── DATA RECORDS

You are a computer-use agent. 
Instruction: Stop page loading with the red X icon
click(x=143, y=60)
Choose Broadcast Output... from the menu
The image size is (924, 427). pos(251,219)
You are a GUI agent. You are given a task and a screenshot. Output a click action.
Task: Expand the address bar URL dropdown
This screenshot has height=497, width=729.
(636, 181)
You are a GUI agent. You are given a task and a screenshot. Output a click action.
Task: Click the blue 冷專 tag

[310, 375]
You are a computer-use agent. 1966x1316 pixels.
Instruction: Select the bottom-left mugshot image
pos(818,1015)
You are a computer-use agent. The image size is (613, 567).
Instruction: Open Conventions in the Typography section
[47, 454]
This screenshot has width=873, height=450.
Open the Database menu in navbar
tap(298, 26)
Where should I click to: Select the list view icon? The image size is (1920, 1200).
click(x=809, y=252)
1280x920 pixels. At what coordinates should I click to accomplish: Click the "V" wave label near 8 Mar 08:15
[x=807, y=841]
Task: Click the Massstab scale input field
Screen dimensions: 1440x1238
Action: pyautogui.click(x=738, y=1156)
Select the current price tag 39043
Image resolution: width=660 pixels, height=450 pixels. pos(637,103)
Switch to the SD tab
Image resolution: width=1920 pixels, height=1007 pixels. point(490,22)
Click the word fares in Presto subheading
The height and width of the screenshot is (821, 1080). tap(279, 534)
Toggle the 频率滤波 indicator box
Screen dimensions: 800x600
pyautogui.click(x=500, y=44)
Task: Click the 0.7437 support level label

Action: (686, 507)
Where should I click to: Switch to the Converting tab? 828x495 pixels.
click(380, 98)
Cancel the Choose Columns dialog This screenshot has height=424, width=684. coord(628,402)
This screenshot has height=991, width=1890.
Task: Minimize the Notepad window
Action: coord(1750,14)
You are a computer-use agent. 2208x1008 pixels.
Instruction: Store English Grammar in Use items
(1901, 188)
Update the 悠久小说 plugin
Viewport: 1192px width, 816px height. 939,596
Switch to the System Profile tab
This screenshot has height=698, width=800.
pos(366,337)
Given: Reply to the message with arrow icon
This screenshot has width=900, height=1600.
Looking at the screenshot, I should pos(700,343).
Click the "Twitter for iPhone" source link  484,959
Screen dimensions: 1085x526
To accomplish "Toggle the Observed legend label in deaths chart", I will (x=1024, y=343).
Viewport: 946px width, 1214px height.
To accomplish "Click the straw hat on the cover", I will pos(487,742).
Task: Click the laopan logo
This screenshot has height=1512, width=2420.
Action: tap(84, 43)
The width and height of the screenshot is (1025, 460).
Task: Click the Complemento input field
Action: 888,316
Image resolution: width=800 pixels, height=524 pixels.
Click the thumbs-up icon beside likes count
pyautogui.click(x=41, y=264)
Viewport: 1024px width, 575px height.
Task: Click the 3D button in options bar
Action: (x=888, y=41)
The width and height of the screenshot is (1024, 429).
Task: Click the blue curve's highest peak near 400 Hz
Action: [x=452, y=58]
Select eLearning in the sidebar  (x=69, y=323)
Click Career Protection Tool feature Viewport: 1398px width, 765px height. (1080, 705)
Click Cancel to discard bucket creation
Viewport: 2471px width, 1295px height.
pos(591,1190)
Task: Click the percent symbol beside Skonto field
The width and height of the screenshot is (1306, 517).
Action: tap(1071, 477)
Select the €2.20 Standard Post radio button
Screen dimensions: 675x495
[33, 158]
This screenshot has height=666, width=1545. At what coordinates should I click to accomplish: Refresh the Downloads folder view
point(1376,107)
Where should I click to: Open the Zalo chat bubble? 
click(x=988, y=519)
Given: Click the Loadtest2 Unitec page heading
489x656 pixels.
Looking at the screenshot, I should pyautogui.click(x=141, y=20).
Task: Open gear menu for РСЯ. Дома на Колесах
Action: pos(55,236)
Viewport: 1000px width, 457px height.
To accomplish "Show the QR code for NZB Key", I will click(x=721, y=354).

────

◆ **WHAT THIS TASK INVOLVES**: In the entries above, find each line with "agent" and copy it.

◆ **THE ANSWER**:
You are a computer-use agent. 
You are a GUI agent. You are given a task and a screenshot. Output a click action.
You are a GUI agent. You are given a task and a screenshot. Output a click action.
You are a computer-use agent. 1966x1316 pixels.
You are a computer-use agent. The image size is (613, 567).
You are a computer-use agent. 2208x1008 pixels.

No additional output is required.